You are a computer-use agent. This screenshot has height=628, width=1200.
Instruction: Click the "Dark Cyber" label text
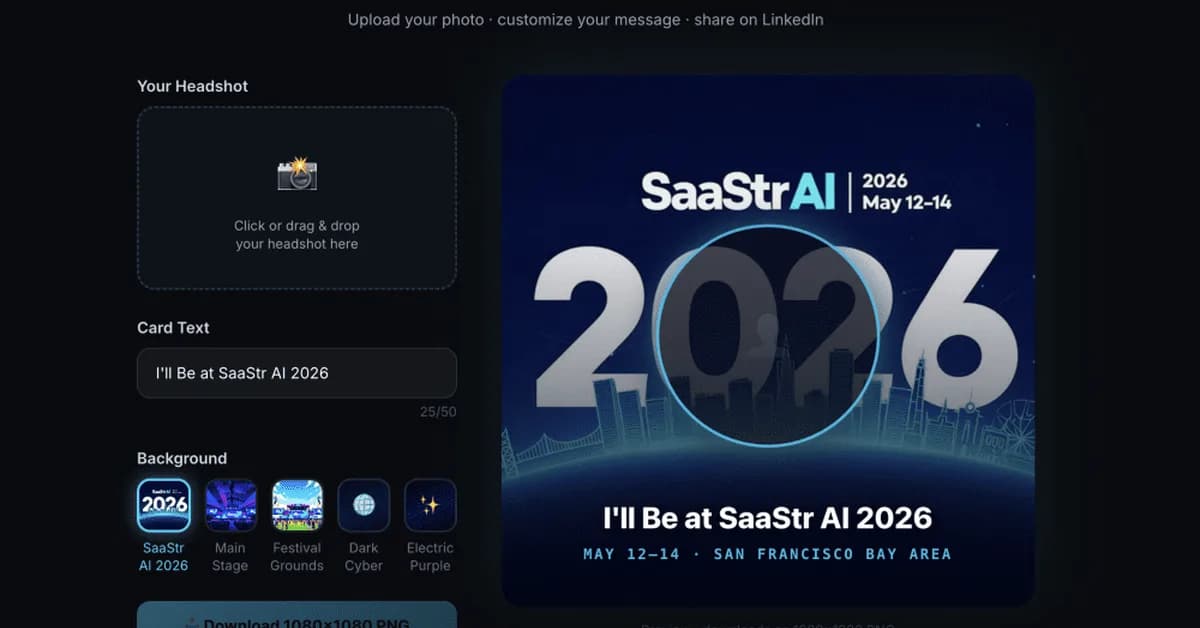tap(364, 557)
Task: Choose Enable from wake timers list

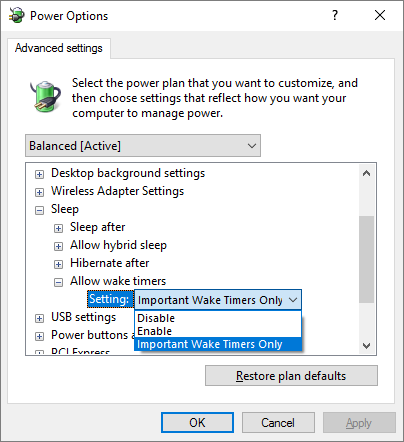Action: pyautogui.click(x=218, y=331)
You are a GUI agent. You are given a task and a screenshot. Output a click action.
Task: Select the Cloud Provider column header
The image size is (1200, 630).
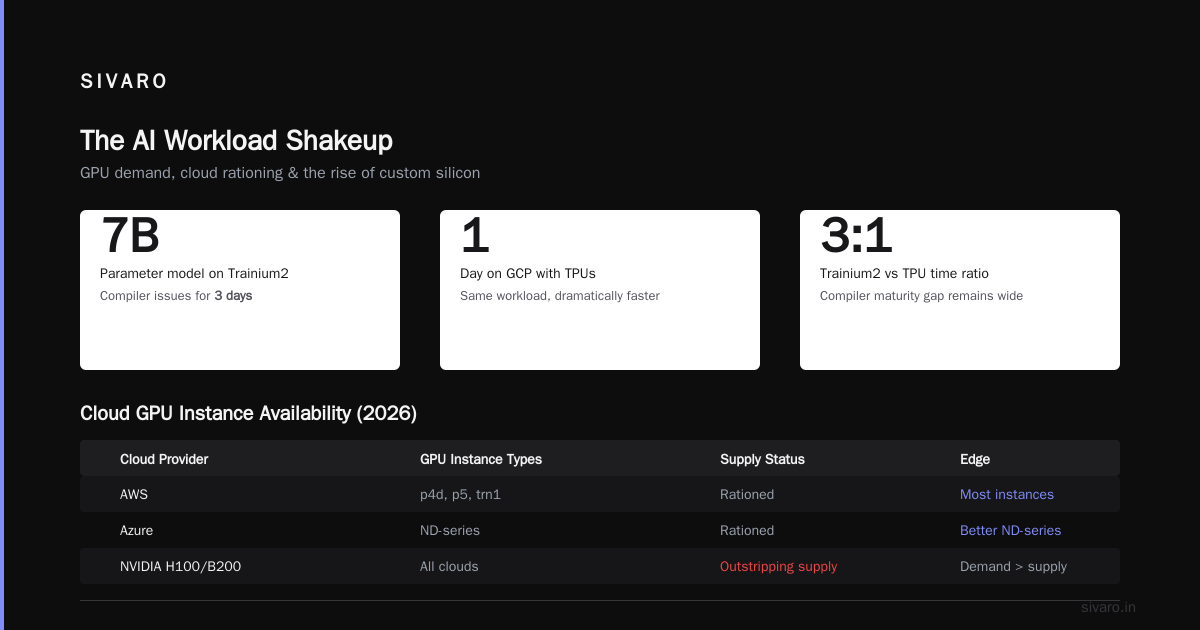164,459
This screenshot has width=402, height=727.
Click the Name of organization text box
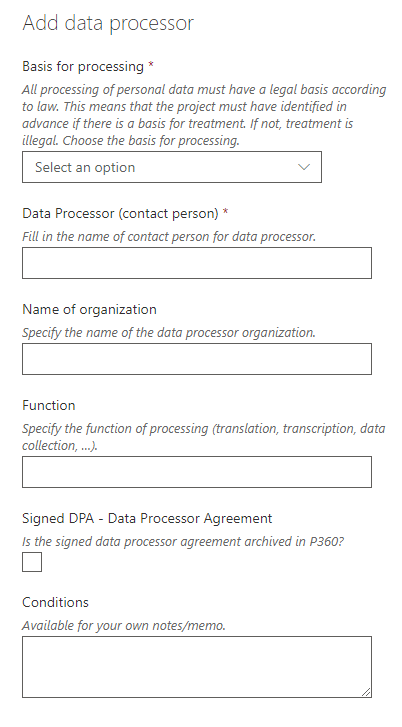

STATED EXERCISE> Please copy out all of the material above word for word, leaving out the pictures.

RESPONSE TO THIS EXERCISE>
You are a computer-use agent. This screenshot has height=628, width=1200.
Instruction: Click the "Dark Cyber" label text
tap(364, 557)
Task: Choose Enable from wake timers list

Action: pyautogui.click(x=218, y=331)
You are a GUI agent. You are given a task and a screenshot. Output a click action.
Task: Select the Cloud Provider column header
The image size is (1200, 630).
164,459
This screenshot has width=402, height=727.
Click the Name of organization text box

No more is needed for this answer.